Collected data
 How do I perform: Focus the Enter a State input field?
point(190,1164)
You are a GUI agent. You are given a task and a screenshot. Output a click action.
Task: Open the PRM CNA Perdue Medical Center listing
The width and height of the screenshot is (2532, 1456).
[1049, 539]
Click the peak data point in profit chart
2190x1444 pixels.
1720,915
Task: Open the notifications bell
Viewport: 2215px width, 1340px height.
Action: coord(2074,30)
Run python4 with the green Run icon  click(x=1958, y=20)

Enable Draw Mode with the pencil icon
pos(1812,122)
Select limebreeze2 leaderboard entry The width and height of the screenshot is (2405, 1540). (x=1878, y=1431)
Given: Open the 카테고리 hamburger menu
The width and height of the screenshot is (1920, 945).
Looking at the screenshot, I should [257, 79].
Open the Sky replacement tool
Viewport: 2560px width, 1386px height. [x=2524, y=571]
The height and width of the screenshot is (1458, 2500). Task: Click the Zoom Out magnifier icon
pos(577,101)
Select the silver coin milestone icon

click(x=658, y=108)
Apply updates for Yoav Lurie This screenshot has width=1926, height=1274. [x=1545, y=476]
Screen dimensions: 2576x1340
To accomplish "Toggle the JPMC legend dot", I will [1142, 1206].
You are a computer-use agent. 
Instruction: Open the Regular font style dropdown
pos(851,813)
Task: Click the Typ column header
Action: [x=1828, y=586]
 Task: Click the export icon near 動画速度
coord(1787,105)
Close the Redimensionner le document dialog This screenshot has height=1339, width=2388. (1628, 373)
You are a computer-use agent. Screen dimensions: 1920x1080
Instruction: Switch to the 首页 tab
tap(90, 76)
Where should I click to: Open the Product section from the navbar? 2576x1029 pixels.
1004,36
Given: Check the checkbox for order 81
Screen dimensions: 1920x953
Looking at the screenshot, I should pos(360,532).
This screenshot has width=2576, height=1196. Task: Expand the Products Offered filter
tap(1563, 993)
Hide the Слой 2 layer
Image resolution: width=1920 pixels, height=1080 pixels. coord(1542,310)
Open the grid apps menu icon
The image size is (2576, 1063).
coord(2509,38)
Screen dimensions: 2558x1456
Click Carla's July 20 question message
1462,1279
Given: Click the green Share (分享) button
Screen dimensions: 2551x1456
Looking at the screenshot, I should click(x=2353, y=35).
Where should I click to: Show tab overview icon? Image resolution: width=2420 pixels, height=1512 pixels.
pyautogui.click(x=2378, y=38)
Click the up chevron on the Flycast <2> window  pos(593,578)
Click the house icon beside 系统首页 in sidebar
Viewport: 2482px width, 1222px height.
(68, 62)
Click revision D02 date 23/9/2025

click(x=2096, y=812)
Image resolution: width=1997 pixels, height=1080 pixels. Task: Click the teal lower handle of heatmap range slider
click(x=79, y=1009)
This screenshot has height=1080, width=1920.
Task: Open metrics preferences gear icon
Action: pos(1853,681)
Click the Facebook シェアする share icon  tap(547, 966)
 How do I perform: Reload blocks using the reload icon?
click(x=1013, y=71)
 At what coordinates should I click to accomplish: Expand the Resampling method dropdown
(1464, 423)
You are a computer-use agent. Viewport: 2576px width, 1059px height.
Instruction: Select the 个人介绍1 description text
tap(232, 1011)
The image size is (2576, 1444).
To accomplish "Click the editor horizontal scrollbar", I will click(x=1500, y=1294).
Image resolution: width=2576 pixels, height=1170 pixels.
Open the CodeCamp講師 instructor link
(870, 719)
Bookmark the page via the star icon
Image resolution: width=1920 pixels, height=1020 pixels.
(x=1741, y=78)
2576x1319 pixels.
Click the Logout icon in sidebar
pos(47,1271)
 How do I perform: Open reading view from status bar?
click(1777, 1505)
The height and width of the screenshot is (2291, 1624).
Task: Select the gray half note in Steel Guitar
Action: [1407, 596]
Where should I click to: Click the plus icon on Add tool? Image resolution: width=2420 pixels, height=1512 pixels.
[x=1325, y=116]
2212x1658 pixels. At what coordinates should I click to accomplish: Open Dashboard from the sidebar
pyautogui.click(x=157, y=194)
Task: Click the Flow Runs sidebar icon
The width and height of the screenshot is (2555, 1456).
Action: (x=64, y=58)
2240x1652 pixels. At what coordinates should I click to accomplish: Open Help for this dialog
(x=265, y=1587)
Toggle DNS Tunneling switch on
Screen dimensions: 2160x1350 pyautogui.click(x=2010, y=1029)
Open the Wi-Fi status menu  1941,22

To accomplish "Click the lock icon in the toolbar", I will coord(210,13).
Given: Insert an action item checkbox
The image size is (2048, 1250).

== What you will do ==
The task calls for all lines in the entries that hold "computer".

== The completed task ==
You are a computer-use agent. 
You are a computer-use agent. Screen dimensions: 1920x1080
You are a computer-use agent. Viewport: 2576px width, 1059px height.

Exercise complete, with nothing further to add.